Records from a data collection:
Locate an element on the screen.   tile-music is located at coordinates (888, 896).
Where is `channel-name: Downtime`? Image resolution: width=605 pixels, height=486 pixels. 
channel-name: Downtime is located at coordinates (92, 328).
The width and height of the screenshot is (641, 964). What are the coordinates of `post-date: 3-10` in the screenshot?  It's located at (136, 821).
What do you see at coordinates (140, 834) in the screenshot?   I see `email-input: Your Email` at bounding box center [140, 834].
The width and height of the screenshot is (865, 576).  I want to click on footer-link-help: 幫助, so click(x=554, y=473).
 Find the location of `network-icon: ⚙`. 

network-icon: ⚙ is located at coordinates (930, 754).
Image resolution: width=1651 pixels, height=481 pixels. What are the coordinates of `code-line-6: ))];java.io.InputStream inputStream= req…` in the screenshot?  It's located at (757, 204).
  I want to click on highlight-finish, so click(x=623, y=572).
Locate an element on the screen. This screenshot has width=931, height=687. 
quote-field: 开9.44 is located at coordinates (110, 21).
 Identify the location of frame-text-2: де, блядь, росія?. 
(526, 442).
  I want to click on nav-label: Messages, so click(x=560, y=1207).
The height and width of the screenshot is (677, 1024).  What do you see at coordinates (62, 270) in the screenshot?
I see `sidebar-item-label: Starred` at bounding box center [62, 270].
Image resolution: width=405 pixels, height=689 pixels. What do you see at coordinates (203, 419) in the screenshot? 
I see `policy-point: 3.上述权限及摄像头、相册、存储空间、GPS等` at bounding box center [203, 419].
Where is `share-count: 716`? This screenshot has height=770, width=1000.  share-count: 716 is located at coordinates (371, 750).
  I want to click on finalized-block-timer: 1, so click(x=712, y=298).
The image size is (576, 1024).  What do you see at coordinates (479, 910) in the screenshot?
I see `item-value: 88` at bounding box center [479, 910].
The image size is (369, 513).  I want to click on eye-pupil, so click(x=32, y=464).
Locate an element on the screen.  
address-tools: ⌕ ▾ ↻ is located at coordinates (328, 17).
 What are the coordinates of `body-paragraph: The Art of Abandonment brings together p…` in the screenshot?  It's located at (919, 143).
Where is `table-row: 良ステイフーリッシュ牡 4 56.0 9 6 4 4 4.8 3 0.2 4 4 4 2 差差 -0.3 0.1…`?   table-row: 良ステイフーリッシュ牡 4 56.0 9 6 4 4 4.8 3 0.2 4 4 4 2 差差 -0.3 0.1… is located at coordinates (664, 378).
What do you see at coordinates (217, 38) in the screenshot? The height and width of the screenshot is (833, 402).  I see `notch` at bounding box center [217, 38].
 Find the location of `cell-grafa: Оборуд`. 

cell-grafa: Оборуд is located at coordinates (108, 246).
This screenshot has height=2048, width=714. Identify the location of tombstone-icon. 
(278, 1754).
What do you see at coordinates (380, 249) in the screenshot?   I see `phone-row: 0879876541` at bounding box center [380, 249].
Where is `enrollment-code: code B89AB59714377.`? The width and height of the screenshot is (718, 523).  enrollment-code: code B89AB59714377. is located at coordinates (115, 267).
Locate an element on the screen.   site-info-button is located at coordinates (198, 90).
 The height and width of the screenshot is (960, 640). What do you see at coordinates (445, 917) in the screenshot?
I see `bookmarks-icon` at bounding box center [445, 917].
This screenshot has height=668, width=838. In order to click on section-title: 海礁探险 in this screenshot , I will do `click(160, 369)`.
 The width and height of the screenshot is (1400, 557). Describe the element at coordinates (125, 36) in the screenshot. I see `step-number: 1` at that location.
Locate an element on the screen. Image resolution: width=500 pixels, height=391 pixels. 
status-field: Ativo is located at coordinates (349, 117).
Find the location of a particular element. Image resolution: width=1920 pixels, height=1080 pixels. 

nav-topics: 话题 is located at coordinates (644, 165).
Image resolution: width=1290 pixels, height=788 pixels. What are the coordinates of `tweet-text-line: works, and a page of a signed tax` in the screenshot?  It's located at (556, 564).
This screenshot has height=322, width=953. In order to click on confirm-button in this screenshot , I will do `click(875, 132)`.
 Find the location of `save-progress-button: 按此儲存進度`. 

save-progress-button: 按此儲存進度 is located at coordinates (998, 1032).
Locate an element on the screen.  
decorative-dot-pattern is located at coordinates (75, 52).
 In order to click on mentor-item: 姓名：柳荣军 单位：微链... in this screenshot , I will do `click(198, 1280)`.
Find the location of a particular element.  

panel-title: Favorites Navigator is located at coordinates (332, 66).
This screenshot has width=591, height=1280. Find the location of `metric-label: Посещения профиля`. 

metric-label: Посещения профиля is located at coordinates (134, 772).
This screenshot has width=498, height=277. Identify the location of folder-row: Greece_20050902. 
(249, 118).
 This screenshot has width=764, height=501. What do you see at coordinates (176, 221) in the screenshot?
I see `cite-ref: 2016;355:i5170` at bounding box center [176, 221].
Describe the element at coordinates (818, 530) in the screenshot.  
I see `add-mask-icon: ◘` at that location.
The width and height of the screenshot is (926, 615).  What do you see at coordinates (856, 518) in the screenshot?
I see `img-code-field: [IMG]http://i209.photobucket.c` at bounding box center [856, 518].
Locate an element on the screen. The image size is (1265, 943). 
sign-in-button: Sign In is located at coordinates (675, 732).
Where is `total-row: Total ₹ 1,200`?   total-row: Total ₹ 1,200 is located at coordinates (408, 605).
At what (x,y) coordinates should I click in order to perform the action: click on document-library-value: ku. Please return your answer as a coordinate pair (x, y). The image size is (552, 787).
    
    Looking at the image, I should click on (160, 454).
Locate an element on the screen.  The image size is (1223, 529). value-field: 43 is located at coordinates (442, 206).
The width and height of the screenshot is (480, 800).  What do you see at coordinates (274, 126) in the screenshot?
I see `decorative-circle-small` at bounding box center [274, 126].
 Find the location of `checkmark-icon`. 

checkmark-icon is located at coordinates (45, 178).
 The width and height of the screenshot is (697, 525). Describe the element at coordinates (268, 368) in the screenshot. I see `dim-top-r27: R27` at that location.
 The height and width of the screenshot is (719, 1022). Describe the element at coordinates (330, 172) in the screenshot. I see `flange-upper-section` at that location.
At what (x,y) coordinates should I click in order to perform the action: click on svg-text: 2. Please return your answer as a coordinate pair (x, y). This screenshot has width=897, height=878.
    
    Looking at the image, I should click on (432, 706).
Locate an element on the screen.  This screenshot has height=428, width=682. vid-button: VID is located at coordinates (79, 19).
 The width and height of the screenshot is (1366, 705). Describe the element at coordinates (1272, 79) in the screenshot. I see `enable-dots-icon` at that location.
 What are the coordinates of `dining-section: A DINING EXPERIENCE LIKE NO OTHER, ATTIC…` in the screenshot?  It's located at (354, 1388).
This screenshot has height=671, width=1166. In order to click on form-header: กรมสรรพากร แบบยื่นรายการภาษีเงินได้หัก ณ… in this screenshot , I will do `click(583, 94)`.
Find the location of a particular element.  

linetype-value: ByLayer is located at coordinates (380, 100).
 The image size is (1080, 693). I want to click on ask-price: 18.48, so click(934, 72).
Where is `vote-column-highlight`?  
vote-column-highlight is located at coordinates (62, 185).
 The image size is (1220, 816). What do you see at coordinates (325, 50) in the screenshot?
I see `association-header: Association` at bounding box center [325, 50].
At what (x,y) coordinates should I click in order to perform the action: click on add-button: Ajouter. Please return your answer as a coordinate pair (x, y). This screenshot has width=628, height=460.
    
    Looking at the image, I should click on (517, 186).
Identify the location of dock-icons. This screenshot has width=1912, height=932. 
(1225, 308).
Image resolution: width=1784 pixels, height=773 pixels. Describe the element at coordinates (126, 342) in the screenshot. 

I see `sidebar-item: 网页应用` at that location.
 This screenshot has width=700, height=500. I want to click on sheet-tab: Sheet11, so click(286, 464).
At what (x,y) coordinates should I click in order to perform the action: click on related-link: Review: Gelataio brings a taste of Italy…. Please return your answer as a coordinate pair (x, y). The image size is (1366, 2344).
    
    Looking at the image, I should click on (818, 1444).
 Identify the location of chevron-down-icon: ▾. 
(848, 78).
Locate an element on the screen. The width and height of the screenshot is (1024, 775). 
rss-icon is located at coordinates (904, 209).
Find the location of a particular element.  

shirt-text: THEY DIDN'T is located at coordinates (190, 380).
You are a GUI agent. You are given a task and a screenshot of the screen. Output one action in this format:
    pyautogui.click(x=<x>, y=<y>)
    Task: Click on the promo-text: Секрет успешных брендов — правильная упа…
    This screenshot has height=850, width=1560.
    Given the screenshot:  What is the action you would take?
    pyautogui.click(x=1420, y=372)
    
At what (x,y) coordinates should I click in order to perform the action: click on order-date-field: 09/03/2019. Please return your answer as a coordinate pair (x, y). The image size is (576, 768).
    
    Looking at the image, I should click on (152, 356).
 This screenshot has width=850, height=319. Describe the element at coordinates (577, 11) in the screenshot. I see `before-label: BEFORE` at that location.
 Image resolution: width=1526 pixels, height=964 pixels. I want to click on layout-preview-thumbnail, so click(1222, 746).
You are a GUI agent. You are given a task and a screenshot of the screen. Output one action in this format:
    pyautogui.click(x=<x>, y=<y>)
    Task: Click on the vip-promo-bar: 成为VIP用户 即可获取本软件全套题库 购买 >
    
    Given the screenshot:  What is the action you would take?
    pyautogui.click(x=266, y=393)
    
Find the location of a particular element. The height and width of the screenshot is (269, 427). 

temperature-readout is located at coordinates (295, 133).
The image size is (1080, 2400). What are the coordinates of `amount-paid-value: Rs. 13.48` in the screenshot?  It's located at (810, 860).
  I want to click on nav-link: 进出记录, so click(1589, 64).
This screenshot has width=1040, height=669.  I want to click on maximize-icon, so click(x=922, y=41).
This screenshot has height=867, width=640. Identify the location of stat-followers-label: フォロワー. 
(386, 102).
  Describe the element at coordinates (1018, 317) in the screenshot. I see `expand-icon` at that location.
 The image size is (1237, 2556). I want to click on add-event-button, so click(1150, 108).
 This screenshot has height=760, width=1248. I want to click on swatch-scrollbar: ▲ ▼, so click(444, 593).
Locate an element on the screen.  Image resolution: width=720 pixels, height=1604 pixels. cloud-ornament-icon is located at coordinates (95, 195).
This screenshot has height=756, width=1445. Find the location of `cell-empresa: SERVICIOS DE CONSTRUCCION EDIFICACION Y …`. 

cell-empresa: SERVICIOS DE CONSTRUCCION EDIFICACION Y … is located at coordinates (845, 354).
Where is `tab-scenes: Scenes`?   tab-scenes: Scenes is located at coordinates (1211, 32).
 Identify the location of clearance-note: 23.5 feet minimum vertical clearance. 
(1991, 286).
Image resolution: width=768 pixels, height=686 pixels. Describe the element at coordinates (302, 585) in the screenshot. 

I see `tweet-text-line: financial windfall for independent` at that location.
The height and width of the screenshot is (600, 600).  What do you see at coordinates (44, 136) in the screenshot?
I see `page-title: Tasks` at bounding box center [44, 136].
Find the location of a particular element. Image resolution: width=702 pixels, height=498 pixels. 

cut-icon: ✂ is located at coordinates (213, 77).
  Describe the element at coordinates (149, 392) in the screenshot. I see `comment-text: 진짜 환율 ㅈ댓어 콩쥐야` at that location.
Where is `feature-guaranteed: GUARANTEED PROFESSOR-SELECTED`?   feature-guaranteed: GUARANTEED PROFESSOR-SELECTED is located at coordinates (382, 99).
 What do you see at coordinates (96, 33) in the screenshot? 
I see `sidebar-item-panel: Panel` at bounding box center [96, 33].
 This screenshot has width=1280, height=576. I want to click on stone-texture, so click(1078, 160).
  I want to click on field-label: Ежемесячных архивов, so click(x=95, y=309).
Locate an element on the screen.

» **What you need to do**
Copy the lines from the line containing "is (552, 787)." up to and including the line containing "Looking at the image, I should click on (160, 454).", reproducing each one exactly.

» **Solution for this exercise**
At what (x,y) coordinates should I click in order to perform the action: click on document-library-value: ku. Please return your answer as a coordinate pair (x, y). The image size is (552, 787).
    
    Looking at the image, I should click on (160, 454).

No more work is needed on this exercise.